People We Meet on Vacation was your next book. Were you writing that one in the background, as Beach Read found success?

I was lucky to write it before Beach Read came out because I know it would have been so much harder for me to trust the story. I would have had other voices in my head, I would have been thinking about what readers loved or didn’t like in Beach Read.

My editor was really pushing me to find the right next book, so we went through a lot of ideas before this one arose. When it came up, she and my agent were both really intrigued. I was going to think about it a bit longer, but then I just started writing it. I don’t really know if a book is going to work for me until I’m in it.

Book three, Book Lovers, was where I had to do more of that reckoning with success, and figure out how to keep writing what I actually wanted to write without letting these other voices drown out my own.

What do those voices manifest as?

I intentionally don’t read my reviews, so the things I find out are because people tag me in them or I see little snippets.

I spend a lot of time worrying about how the female narrating characters will be received, and if people will think they’re annoying or whiny or all of the things we love to call women. I always try to make sure the characters are distinctive, and not too similar to any of my previous characters – especially whichever book I’ve written more recently.

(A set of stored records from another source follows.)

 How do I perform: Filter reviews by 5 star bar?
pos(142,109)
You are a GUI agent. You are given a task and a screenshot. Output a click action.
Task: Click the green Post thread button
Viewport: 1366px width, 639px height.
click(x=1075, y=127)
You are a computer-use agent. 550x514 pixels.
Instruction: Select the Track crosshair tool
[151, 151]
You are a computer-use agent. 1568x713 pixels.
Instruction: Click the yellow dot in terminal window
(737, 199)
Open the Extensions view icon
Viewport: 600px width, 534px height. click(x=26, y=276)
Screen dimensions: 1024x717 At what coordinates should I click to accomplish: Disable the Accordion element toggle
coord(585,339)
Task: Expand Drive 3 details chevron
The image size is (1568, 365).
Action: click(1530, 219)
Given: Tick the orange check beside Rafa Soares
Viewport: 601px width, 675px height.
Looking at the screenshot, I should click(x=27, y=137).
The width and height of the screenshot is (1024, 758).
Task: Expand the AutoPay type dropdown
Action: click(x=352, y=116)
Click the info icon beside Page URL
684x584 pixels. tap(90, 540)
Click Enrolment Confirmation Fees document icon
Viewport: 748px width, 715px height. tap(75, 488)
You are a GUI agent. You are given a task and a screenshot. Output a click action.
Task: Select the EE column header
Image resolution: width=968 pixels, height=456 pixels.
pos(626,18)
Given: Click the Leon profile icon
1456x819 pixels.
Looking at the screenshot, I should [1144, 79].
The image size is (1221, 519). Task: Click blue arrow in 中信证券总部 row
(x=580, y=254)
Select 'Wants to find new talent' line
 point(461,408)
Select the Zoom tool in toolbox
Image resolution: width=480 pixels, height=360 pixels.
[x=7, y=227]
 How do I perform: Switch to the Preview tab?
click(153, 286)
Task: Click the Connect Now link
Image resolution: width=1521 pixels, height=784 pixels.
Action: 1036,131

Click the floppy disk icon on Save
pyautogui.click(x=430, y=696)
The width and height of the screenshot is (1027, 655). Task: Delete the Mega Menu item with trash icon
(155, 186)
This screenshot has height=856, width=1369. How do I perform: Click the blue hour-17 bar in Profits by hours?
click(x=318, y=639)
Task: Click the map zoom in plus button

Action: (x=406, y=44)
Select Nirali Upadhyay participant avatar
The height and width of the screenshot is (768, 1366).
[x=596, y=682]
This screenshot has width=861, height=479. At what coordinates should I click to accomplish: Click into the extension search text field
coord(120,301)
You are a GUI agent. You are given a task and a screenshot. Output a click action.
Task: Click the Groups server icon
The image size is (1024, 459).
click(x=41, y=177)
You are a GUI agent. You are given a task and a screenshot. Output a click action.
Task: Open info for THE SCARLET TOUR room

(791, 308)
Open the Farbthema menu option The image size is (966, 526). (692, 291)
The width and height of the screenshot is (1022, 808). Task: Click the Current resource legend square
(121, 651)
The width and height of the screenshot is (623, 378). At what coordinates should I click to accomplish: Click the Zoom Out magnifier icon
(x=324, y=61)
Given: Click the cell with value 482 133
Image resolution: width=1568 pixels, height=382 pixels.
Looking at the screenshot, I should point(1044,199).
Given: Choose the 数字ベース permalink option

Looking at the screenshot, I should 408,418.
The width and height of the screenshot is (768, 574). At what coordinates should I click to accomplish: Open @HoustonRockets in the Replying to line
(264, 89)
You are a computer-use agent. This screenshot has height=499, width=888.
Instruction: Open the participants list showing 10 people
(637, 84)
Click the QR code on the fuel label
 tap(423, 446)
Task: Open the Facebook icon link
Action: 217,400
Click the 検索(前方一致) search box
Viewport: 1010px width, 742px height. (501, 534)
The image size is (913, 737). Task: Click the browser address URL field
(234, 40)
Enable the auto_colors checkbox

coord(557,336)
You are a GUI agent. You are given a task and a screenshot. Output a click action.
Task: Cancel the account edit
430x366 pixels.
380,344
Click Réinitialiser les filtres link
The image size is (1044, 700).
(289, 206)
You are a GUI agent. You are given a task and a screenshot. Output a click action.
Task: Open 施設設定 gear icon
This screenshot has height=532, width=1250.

I’m aware of people hating what they call the miscommunication trope. With People We Meet on Vacation, I remember that a lot of those who didn’t like it felt the whole conflict between these two characters was just a miscommunication, which was not at all how I viewed it.

I felt like in my third book, I needed to avoid any miscommunication, but a lot of interpersonal conflict that isn’t driven by external factors is driven by our own inability to say what we’re thinking.

There are all these things that you learn people have really strong feelings about. Your job as a writer is to honour the characters. They should be leading the story, not your fear of people’s reaction to the story.

What would you want yourself to know 10 years ago about the roller coaster of publishing?

My first bit of advice would be to get into therapy sooner. You’re about to get very busy, so take care of yourself now. I feel so grateful that I started out with this very mid-list career, because it made me understand the reality of publishing. Now that I’m having this charmed experience, I know that’s not what it’s like most of the time. It’s not like this for most of my peers. It’s something I can keep in the front of my mind by appreciating what I have, but not assuming it’s going to continue.

This interview has been edited for length and clarity.